Have fun fishing at the zoo!!!


----------



## Bigfoot (Apr 14, 2004)

Well then Jonny since your such an expert at 17 and think he owns all the spots. Maybe you should go back to Whites Landing or another one of your private fishing holes.


----------



## Pinochio (Dec 7, 2009)

Bigfoot said:


> Well then Jonny since your such an expert at 17 and think he owns all the spots. Maybe you should go back to Whites Landing or another one of your private fishing holes.


Johnny was trying to give a subtle warning.Why do you belittle him?


----------



## Bigfoot (Apr 14, 2004)

What warning, There's plenty of area to fish on East Harbor and nobodys hurting anyone else.


----------



## NorthSouthOhioFisherman (May 7, 2007)

He's just mad because I gave his wife some crap...

OALA-H!!!


----------



## stex1220 (Mar 23, 2009)

Has anybody been out there today 1/15/10? Hows the ice, thinking of trying it Sat


----------



## fshnfreak (Feb 24, 2007)

was at east harbor yesterday just lookin around not fishin and by the time i left around 130 pm it looked like a shanty town on the ice. kinda reminded me of that movie grumpy old men.


----------



## Bigfoot (Apr 14, 2004)

Mad..... I don't think so son. When you come on a forum thats here to help fisherman, and then send PM's telling people not to post reports because your trying to keep it quiet. Thats just not 'RIGHT".

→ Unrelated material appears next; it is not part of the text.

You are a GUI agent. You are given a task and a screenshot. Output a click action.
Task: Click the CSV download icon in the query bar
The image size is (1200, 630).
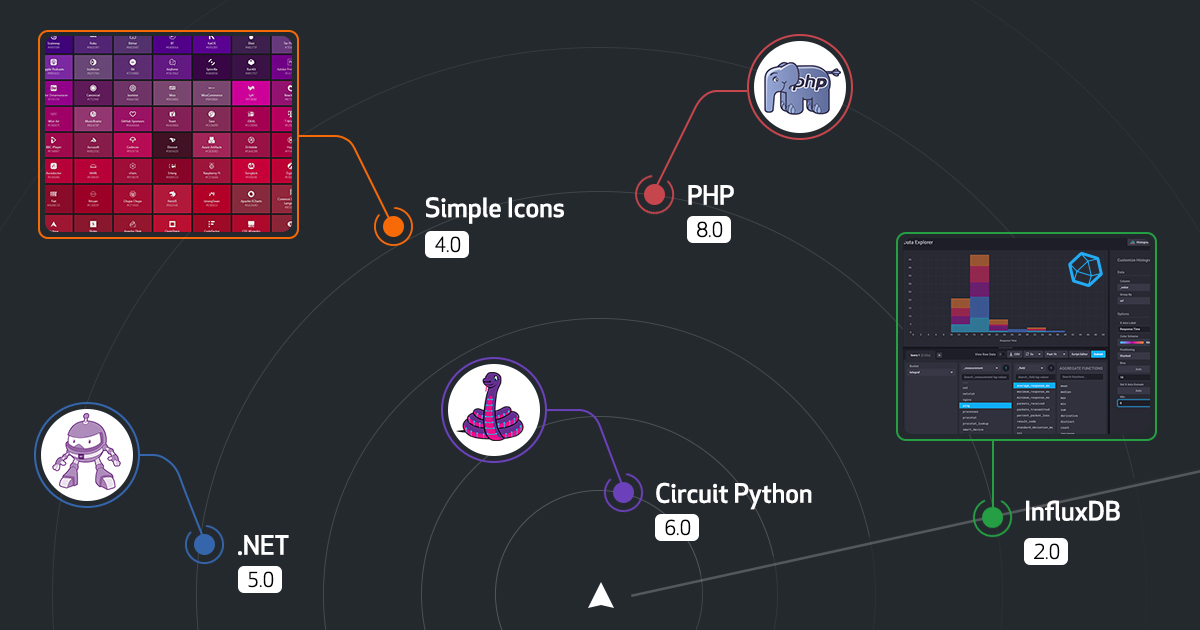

As far as you giving Jul's crap, Son you hope someday you can accomplish and experience what she has in the outdoors.

We will continue to post here and try to help the good people on OGF.




NorthSouthOhioFisherman said:


> He's just mad because I gave his wife some crap...
> 
> OALA-H!!!


----------



## Juls (Apr 12, 2004)

NorthSouthOhioFisherman said:


> He's just mad because I gave his wife some crap...
> 
> OALA-H!!!


*PM's: You said*:
*East Harbor
*I know its just as much your right as it is mine to fish there and post about EH but it has been getting a lot of pressure for some reason even though it was 2in in spots just last weekend... A few guys and I that fish it often from the site are doing our best to keep the place on the down low... if you could "join our cause" it'd be awesome if you could help us keep it on the DL 

Thanks for reading, sorry for the rant 
Jonny

*I said*:
Morning Johnny,
Why do you think there are so many little gills there? Because it's over populated. It needs some pressure to remove some fish.

We've been there on and off all week and there was never that many people there to even make a dent in the gill population.

A week ago we were fishing on 5 inches and now it's 7. Not sure where you are that there is only 2 inches?

*You said:*
East harbor is a perfectly naturally managed area, it needs no population control, although it can handle some pressure.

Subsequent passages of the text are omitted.